Come si ricorderà, è stato proprio Francesco, con un’attenzione del tutto particolare per un ausiliare di Roma, a presiedere la Messa per l’ordinazione episcopale, celebrata il 9 novembre 2015 nella basilica di San Giovanni in Laterano. In quell’occasione il Papa aveva detto esplicitamente: «Nella Chiesa di Roma vorrei affidarti i presbiteri, i seminaristi. Tu hai questo carisma!». Non a caso, erano più di 600 i sacerdoti che riempivano le ali del transetto della basilica: amici, fratelli e tanti figli spirituali che hanno conosciuto la sollecitudine di monsignor De Donatis. Accanto a Papa Francesco, i co-ordinanti sono stati il cardinale vicario Agostino Vallini e il cardinale Beniamino Stella, prefetto della Congregazione per il clero.

Alla consegna dell’anello episcopale, il Papa ha infatti ricordato al nuovo presule: «Non dimenticarti che prima di questo anello c’era quello dei tuoi genitori… difendi la famiglia». Famiglia come luogo in cui si fa esperienza d’amore, lo stesso che De Donatis ha citato nel proprio motto episcopale: “Nihil Caritate dulcius” (Nulla è più dolce dell’amore). Le parole sono tratte dal “De officiis ministrorum” di Sant’Ambrogio, dove si legge: “Sia tra di voi la pace che supera ogni sentimento. Amatevi gli uni gli altri. Nulla è più dolce dell’amore, nulla più gradevole della pace”.

Per molti sacerdoti della diocesi, De Donatis è stato in questi anni una preziosa guida spirituale. E dal 1° settembre 2014 era incaricato diocesano del Servizio per la formazione permanente del clero, che aveva rilanciato con la collaborazione di alcuni sacerdoti, promuovendo iniziative di vario tipo.

Alunno prima del Seminario di Taranto e quindi del Pontificio Seminario Romano Maggiore, De Donatis ha compiuto gli studi filosofici alla Pontificia Università Lateranense e quelli teologici presso la Pontificia Università Gregoriana, dove ha conseguito la Licenza in Teologia morale. È stato ordinato sacerdote il 12 aprile 1980 per la diocesi di Nardò-Gallipoli e dal 28 novembre 1983 è incardinato nella diocesi di Roma.

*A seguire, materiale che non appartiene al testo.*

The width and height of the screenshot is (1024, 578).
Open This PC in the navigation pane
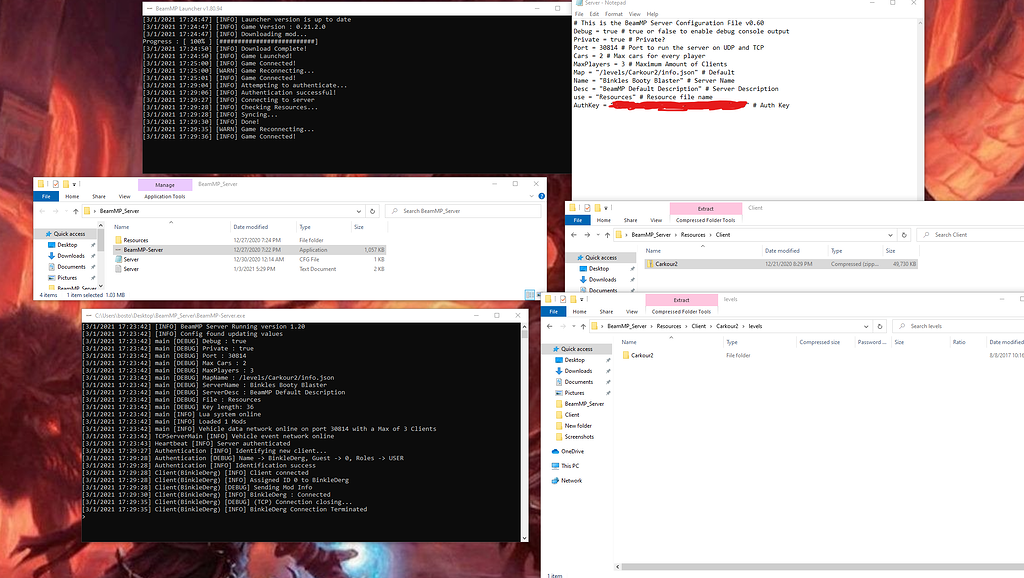[x=569, y=466]
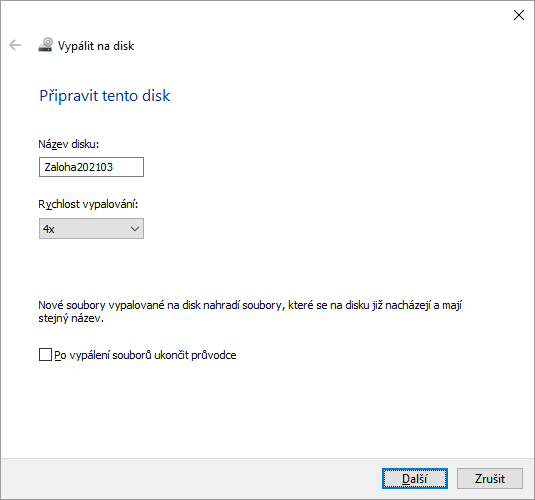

Dopo essere stato nei primi anni ’80 collaboratore nella parrocchia di San Saturnino, al quartiere Trieste, e insegnante di religione, dal 1983 al 1988, è stato vicario parrocchiale della medesima parrocchia. Dal 1988 al 1990 ha lavorato come addetto alla Segreteria generale del Vicariato come collaboratore dell’arcivescovo Giovanni Marra ed è stato vicario parrocchiale nella parrocchia Santissima Annunziata a Grottaperfetta; dal 1989 al 1991, archivista della Segreteria del Collegio Cardinalizio; dal 1990 al 1996, direttore dell’Ufficio Clero del Vicariato di Roma; dal 1990 al 2003, direttore spirituale al Pontificio Seminario Romano Maggiore.

Dal 2003 De Donatis ha guidato la parrocchia di San Marco Evangelista al Campidoglio ed è stato assistente diocesano dell’Associazione Nazionale Familiari del Clero. È stato membro del Consiglio Presbiterale Diocesano e del Collegio dei Consultori. Nel 1989 è stato ammesso all’Ordine Equestre del Santo Sepolcro di Gerusalemme con il grado di Cavaliere; è Cappellano di Sua Santità dal 10 aprile 1990. Dall’aprile 2016 è rettore della chiesa di San Sebastiano al Palatino e da dieci anni è assistente spirituale dell’associazione Don Andrea Santoro.

Nella Quaresima del 2014 De Donatis ha tenuto le meditazioni per gli Esercizi spirituali della Curia Romana sul tema “La purificazione del cuore” (tenuti per la prima volta ad Ariccia, fuori dal Vaticano). Nel corso del Giubileo straordinario della Misericordia De Donatis ha curato per Romasette.it la rubrica “La misericordia nella Bibbia”, una serie di riflessioni sul tema chiave dell’Anno Santo raccolte poi in un libro edito dalle Paoline.